El Sanatorio Ramos Mejía en la capital puntana hace muchos años que es centro de críticas por parte de los ciudadanos, pero sobre todo de los jubilados. Este jueves por la mañana una mujer de 81 años fue atropellada por un motociclista justo en la puerta de la clínica y, a pesar de todo el movimiento de gente e incluso de la Policía, ningún médico o profesional de la salud se dignó a salir y asistirla. 

El hijo de la víctima aseguró que por suerte la mujer está fuera de peligro pero está evaluando la posibilidad de hacer una denuncia por abandono de persona, publicó El Diario de la República.
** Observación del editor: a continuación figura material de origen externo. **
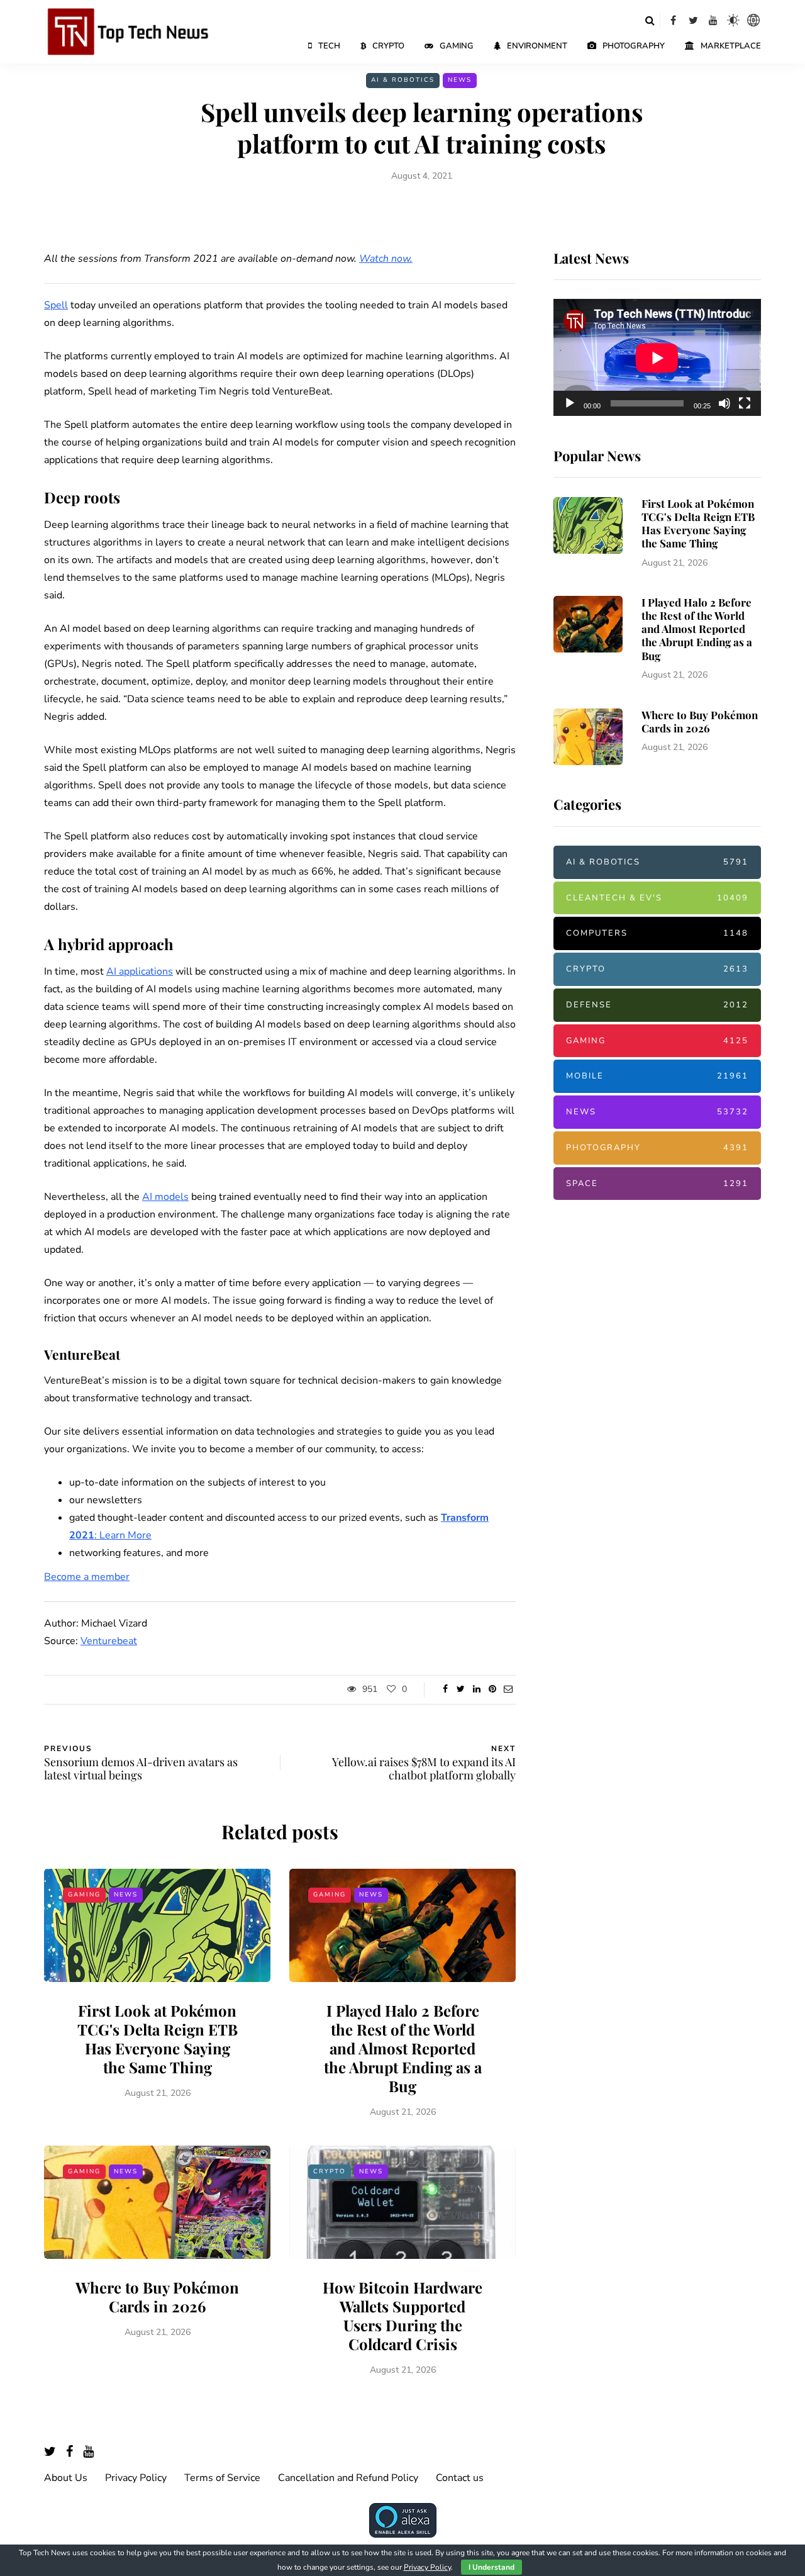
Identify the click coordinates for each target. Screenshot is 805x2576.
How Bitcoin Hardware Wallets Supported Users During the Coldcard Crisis (402, 2315)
La anciana estuvo unos 20 minutos tirada en el piso helado.

La pesadilla para la mujer comenzó minutos despues de las 8 cuando cruzaba la av. Illia y Omar Benítez, que se dirigía a su trabajo en una moto Zanella ZR, comentó que la anciana, Nilda Moyano, se cruzó de improviso desde el boulevard central y que no pudo esquivarla, declaró a Radio FM Lafinur.

“No la agarré de lleno con la moto sino que le pegué con el brazo izquierdo a la altura de la cara o el cuello y la señora cayó. Inmediatamente dejé mi moto tirada porque lo único que me interesaba era ver como estaba”, explicó el motociclista.

Benitez y una testigo del accidente, Mirtha Marchán, ingresaron al sanatorio a pedir ayuda, pero en la administración le dijeron ‘ya van’, “pero nunca salió nadie. Entré, pedí auxilio y no salió nadie”, remarcó el hombre.

La testigo dijo que el motociclista cruzó en verde y después apuntó contra el sanatorio: “Se negaron a cruzarse, y estábamos prácticamente en la vereda. Es inhumano. Esto es abandono de persona y no duden que como ciudadana voy a denunciarlo”.

Minutos después, con los policías en el lugar, llegó la ambulancia del Sempro que asistió a la mujer y la trasladó al Hospital San Luis.

Pero lo mas insólito es que luego la ambulancia volvió para que la anciana fuera atendida en el Sanatorio Ramos Mejía.

“Después de que hicieron volver a la ambulancia la metieron en una habitación y le dieron un calmante. Tiene raspones en los brazos, las piernas y la cara. Dicen que tienen que hacerle una radiografía pero nadie se acercó a decirme qué tiene”, se quejó Sergio Ferreyra, hijo de la mujer accidentada.